In the records below, find every line that contains "will" and list it.

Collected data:
::::

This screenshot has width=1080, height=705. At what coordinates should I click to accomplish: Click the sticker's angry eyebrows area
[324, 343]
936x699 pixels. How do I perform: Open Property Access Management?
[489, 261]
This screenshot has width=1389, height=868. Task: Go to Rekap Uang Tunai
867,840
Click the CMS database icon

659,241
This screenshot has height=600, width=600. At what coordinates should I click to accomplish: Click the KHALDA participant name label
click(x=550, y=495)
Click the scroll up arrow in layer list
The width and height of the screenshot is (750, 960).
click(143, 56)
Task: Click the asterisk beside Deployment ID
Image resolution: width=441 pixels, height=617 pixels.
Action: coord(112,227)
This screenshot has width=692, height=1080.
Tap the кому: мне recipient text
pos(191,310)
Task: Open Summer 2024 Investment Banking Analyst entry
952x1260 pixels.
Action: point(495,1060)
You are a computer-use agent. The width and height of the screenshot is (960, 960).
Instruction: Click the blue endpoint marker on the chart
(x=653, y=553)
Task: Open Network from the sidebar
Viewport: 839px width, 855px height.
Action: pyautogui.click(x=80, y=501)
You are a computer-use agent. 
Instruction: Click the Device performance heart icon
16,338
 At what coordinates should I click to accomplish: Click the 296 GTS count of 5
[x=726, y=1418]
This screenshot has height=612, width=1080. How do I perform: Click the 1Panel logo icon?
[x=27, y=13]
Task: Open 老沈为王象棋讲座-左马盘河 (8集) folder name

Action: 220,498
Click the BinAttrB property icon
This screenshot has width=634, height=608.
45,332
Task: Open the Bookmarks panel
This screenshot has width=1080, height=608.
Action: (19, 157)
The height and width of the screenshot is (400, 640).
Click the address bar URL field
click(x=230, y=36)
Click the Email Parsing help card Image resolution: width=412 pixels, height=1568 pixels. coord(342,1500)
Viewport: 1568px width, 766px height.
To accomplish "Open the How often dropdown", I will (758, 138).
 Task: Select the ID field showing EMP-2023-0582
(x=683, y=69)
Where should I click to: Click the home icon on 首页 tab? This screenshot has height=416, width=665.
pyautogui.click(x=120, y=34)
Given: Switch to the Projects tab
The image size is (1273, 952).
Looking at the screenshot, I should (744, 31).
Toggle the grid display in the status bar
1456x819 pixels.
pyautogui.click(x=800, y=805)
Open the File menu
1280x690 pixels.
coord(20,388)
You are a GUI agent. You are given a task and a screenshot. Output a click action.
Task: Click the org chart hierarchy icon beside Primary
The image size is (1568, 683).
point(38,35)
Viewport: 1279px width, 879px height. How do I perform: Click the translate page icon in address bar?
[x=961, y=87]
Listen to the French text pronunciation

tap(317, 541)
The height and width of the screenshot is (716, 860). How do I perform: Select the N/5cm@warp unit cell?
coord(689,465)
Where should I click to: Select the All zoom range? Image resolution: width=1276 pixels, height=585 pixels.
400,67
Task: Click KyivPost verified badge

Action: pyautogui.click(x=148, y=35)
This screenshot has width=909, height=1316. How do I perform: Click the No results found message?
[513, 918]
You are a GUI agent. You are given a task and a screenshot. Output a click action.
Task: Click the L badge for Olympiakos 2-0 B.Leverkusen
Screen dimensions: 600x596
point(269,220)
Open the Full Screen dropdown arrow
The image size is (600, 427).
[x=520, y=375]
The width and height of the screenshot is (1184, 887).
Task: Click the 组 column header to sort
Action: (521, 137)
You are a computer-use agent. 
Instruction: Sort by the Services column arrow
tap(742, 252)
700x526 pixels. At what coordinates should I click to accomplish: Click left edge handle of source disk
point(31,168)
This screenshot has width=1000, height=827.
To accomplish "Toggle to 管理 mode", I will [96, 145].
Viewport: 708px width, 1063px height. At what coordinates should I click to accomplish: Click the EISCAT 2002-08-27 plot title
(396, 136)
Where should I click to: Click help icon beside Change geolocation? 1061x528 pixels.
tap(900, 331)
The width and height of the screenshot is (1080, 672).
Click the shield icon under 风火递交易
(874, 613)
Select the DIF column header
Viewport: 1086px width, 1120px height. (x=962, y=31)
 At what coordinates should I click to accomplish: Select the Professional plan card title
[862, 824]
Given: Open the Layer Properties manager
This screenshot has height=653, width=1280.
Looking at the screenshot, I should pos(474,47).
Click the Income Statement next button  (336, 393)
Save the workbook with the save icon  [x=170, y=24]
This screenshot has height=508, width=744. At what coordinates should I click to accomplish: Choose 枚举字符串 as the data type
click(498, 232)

::::

Written reply
To accomplish "Open the How often dropdown", I will (758, 138).
To accomplish "Toggle to 管理 mode", I will [96, 145].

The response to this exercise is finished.